Édition du matin · samedi 12 septembre 2026 · LibrevilleEN DIRECT
Le Brief.
Économie

Potasse de la Banio : un investisseur chinois se positionne

Un groupe chinois affiche son intérêt pour le gisement de potasse de la Banio, dans la Nyanga.

La province de la Nyanga continue d'attirer les convoitises minières. Une société chinoise a fait connaître ses ambitions sur le gisement de potasse de la Banio, selon nos informations. Les contours précis du projet restent, à ce stade, à préciser.

Carte ou paysage de la province de la Nyanga au Gabon
La province de la Nyanga, au sud-ouest du Gabon, concentre plusieurs projets miniers en discussion.

Un gisement qui attire les regards

La Nyanga n'en finit pas de séduire les investisseurs. Après plusieurs projets minoritaires dans le fer et le manganèse, c'est au tour de la potasse de la Banio de retenir l'attention d'un opérateur chinois qui a exprimé son intention de s'y implanter.

Ce minerai, utilisé essentiellement dans la fabrication d'engrais agricoles, dort dans le sous-sol gabonais depuis des décennies sans exploitation industrielle d'ampleur.
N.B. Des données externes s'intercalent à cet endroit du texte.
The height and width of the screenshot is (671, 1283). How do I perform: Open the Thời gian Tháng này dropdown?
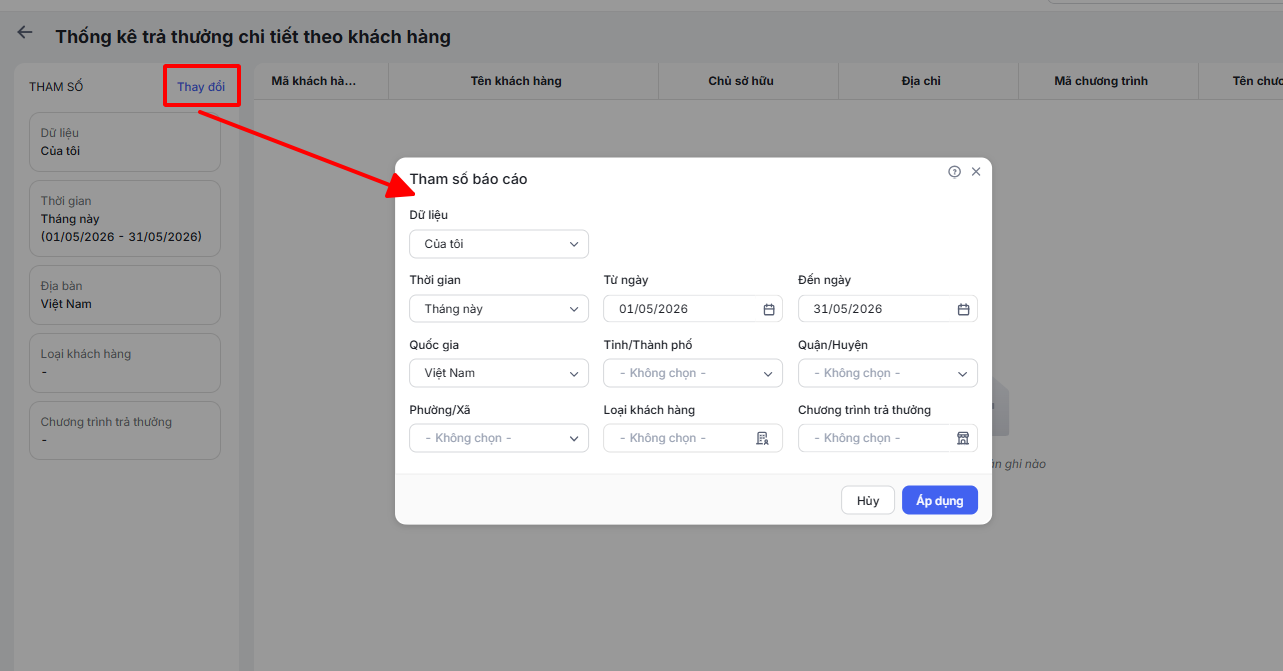click(499, 309)
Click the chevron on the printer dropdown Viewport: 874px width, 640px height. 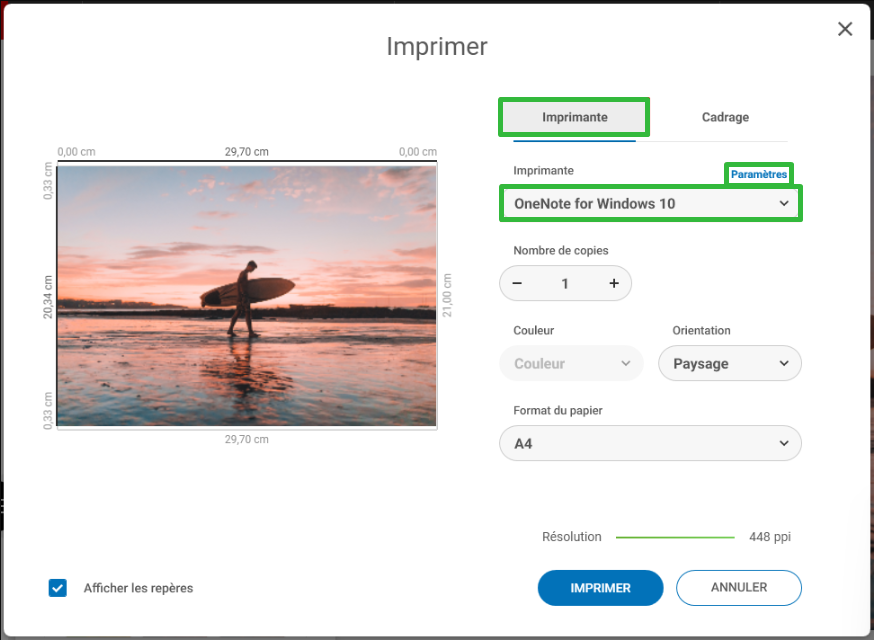click(x=784, y=203)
Son développement suppose des investissements lourds : infrastructures, logistique portuaire, formation de la main-d'œuvre locale.
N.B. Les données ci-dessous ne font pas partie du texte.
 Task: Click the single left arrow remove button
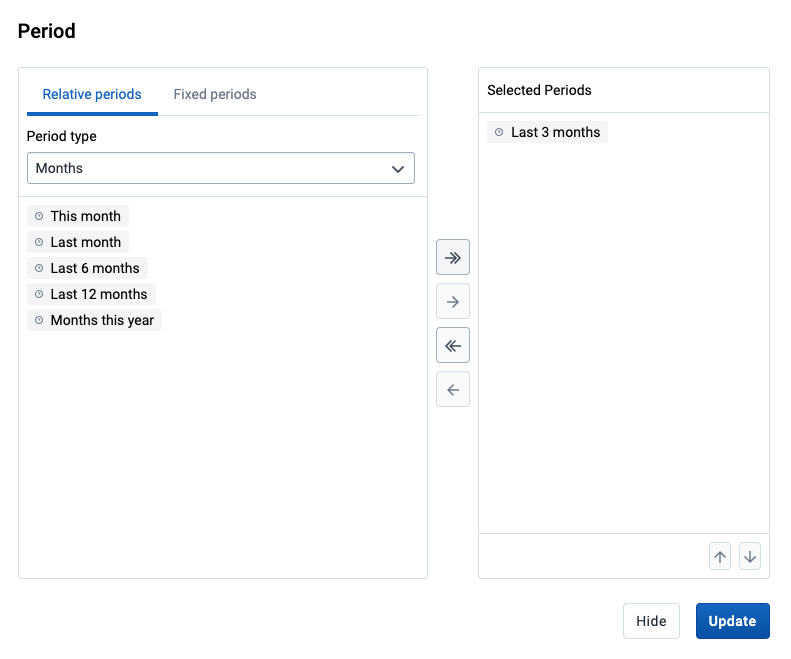453,389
Ce que l'on sait, ce qu'on ignore encore

À ce stade, le nom précis de la société, le calendrier et le montant des investissements annoncés n'ont pas été détaillés dans les informations disponibles. La prudence reste donc de mise : un intérêt affiché n'équivaut pas à un accord signé ni à un chantier lancé.

Ce type d'annonce marque généralement une étape préliminaire — étude de faisabilité, prise de contact avec les autorités provinciales et le ministère des Mines — avant toute concrétisation.

Et pour la Nyanga ?

Si le projet se confirme, il pourrait représenter une nouvelle source d'emplois et de recettes pour une province encore largement tournée vers l'agriculture et la pêche. La potasse s'ajouterait alors à la liste des ressources minières gabonaises en cours de valorisation, aux côtés du manganèse et du fer.

À retenir : l'intérêt est réel, le projet encore embryonnaire. Le Brief suivra les prochaines étapes — accords formels, études de terrain — dès qu'elles seront confirmées.